INSTRUCTIONS TO FOLLOW:
Output every record again so that it matches the original word for word.
──────── THE RECORDS ────────
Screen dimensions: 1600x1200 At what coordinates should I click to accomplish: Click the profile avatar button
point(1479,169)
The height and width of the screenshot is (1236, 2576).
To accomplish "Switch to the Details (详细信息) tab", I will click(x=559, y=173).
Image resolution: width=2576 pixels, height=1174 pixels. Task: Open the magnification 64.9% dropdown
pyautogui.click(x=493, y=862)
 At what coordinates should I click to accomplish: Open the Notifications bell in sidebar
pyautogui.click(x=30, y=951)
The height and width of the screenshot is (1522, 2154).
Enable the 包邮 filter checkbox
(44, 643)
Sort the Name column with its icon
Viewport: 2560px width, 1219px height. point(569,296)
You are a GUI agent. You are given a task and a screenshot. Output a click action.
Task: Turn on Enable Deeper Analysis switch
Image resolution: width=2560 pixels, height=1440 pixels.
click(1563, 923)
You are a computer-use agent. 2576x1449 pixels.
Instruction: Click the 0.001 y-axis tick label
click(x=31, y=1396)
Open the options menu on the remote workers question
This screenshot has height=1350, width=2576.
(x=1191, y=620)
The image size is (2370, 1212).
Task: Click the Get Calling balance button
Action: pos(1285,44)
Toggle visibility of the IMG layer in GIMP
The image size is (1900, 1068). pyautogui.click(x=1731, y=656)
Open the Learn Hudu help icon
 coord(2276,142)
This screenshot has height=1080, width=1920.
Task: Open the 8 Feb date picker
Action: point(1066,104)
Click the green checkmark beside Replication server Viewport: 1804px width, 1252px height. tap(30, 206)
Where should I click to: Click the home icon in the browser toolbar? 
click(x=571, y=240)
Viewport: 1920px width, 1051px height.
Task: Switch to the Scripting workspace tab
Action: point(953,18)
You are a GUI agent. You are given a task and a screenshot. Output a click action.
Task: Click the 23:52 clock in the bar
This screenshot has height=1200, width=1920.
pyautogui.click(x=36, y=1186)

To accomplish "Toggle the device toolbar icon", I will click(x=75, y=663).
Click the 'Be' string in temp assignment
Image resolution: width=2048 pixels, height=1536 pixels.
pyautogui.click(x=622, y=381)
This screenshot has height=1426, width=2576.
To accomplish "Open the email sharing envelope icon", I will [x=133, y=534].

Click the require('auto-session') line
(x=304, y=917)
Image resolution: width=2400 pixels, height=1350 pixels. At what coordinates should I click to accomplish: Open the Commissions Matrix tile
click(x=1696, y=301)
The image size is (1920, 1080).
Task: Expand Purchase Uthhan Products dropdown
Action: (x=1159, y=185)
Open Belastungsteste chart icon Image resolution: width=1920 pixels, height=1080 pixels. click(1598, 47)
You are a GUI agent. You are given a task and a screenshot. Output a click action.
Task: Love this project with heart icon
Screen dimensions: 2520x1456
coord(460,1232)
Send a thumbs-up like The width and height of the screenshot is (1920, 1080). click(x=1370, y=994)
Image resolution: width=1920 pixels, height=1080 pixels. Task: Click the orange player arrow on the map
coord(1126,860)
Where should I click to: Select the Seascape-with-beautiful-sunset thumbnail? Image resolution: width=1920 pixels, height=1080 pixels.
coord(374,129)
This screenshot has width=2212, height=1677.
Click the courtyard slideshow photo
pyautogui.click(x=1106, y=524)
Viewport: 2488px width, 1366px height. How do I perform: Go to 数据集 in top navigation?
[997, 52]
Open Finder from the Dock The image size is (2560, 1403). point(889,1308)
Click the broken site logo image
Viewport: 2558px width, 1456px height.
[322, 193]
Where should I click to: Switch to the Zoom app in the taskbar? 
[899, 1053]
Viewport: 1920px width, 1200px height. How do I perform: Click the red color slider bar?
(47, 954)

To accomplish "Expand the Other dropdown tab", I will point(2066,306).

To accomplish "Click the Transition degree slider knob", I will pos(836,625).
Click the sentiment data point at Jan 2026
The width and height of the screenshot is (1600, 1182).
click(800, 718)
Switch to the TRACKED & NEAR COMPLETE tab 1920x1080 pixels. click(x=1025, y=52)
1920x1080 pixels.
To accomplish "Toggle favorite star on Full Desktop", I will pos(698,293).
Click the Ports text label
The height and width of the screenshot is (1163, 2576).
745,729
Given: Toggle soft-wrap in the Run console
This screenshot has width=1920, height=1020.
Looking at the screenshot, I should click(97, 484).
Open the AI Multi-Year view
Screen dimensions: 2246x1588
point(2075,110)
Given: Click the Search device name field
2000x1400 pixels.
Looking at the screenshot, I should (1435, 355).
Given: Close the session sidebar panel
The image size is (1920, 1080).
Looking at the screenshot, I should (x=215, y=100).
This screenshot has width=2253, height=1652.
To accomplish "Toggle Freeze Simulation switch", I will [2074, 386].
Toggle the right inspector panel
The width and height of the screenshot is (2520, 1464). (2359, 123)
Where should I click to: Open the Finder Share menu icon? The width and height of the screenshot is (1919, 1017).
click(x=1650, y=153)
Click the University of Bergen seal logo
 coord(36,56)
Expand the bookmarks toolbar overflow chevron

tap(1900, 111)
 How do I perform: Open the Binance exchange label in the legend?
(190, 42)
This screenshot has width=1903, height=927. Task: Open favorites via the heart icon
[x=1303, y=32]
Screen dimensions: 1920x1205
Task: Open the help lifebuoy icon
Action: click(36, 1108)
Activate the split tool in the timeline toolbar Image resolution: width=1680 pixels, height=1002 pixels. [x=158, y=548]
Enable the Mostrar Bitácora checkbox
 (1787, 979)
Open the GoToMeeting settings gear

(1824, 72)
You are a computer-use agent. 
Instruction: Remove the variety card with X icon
────────
SOLUTION:
Screen dimensions: 1600x1200 At what coordinates should I click to accomplish: Click the profile avatar button
point(1479,169)
The height and width of the screenshot is (1236, 2576).
To accomplish "Switch to the Details (详细信息) tab", I will click(x=559, y=173).
Image resolution: width=2576 pixels, height=1174 pixels. Task: Open the magnification 64.9% dropdown
pyautogui.click(x=493, y=862)
 At what coordinates should I click to accomplish: Open the Notifications bell in sidebar
pyautogui.click(x=30, y=951)
The height and width of the screenshot is (1522, 2154).
Enable the 包邮 filter checkbox
(44, 643)
Sort the Name column with its icon
Viewport: 2560px width, 1219px height. point(569,296)
You are a GUI agent. You are given a task and a screenshot. Output a click action.
Task: Turn on Enable Deeper Analysis switch
Image resolution: width=2560 pixels, height=1440 pixels.
click(1563, 923)
You are a computer-use agent. 2576x1449 pixels.
Instruction: Click the 0.001 y-axis tick label
click(x=31, y=1396)
Open the options menu on the remote workers question
This screenshot has height=1350, width=2576.
(x=1191, y=620)
The image size is (2370, 1212).
Task: Click the Get Calling balance button
Action: pos(1285,44)
Toggle visibility of the IMG layer in GIMP
The image size is (1900, 1068). pyautogui.click(x=1731, y=656)
Open the Learn Hudu help icon
 coord(2276,142)
This screenshot has height=1080, width=1920.
Task: Open the 8 Feb date picker
Action: point(1066,104)
Click the green checkmark beside Replication server Viewport: 1804px width, 1252px height. tap(30, 206)
Where should I click to: Click the home icon in the browser toolbar? 
click(x=571, y=240)
Viewport: 1920px width, 1051px height.
Task: Switch to the Scripting workspace tab
Action: point(953,18)
You are a GUI agent. You are given a task and a screenshot. Output a click action.
Task: Click the 23:52 clock in the bar
This screenshot has height=1200, width=1920.
pyautogui.click(x=36, y=1186)

To accomplish "Toggle the device toolbar icon", I will click(x=75, y=663).
Click the 'Be' string in temp assignment
Image resolution: width=2048 pixels, height=1536 pixels.
pyautogui.click(x=622, y=381)
This screenshot has height=1426, width=2576.
To accomplish "Open the email sharing envelope icon", I will [x=133, y=534].

Click the require('auto-session') line
(x=304, y=917)
Image resolution: width=2400 pixels, height=1350 pixels. At what coordinates should I click to accomplish: Open the Commissions Matrix tile
click(x=1696, y=301)
The image size is (1920, 1080).
Task: Expand Purchase Uthhan Products dropdown
Action: (x=1159, y=185)
Open Belastungsteste chart icon Image resolution: width=1920 pixels, height=1080 pixels. click(1598, 47)
You are a GUI agent. You are given a task and a screenshot. Output a click action.
Task: Love this project with heart icon
Screen dimensions: 2520x1456
coord(460,1232)
Send a thumbs-up like The width and height of the screenshot is (1920, 1080). click(x=1370, y=994)
Image resolution: width=1920 pixels, height=1080 pixels. Task: Click the orange player arrow on the map
coord(1126,860)
Where should I click to: Select the Seascape-with-beautiful-sunset thumbnail? Image resolution: width=1920 pixels, height=1080 pixels.
coord(374,129)
This screenshot has width=2212, height=1677.
Click the courtyard slideshow photo
pyautogui.click(x=1106, y=524)
Viewport: 2488px width, 1366px height. How do I perform: Go to 数据集 in top navigation?
[997, 52]
Open Finder from the Dock The image size is (2560, 1403). point(889,1308)
Click the broken site logo image
Viewport: 2558px width, 1456px height.
[322, 193]
Where should I click to: Switch to the Zoom app in the taskbar? 
[899, 1053]
Viewport: 1920px width, 1200px height. How do I perform: Click the red color slider bar?
(47, 954)

To accomplish "Expand the Other dropdown tab", I will point(2066,306).

To accomplish "Click the Transition degree slider knob", I will pos(836,625).
Click the sentiment data point at Jan 2026
The width and height of the screenshot is (1600, 1182).
click(800, 718)
Switch to the TRACKED & NEAR COMPLETE tab 1920x1080 pixels. click(x=1025, y=52)
1920x1080 pixels.
To accomplish "Toggle favorite star on Full Desktop", I will pos(698,293).
Click the Ports text label
The height and width of the screenshot is (1163, 2576).
745,729
Given: Toggle soft-wrap in the Run console
This screenshot has width=1920, height=1020.
Looking at the screenshot, I should click(97, 484).
Open the AI Multi-Year view
Screen dimensions: 2246x1588
point(2075,110)
Given: Click the Search device name field
2000x1400 pixels.
Looking at the screenshot, I should (1435, 355).
Given: Close the session sidebar panel
The image size is (1920, 1080).
Looking at the screenshot, I should (x=215, y=100).
This screenshot has width=2253, height=1652.
To accomplish "Toggle Freeze Simulation switch", I will [2074, 386].
Toggle the right inspector panel
The width and height of the screenshot is (2520, 1464). (2359, 123)
Where should I click to: Open the Finder Share menu icon? The width and height of the screenshot is (1919, 1017).
click(x=1650, y=153)
Click the University of Bergen seal logo
 coord(36,56)
Expand the bookmarks toolbar overflow chevron

tap(1900, 111)
 How do I perform: Open the Binance exchange label in the legend?
(190, 42)
This screenshot has width=1903, height=927. Task: Open favorites via the heart icon
[x=1303, y=32]
Screen dimensions: 1920x1205
Task: Open the help lifebuoy icon
Action: click(36, 1108)
Activate the split tool in the timeline toolbar Image resolution: width=1680 pixels, height=1002 pixels. [x=158, y=548]
Enable the Mostrar Bitácora checkbox
 (1787, 979)
Open the GoToMeeting settings gear

(1824, 72)
You are a computer-use agent. 
Instruction: Remove the variety card with X icon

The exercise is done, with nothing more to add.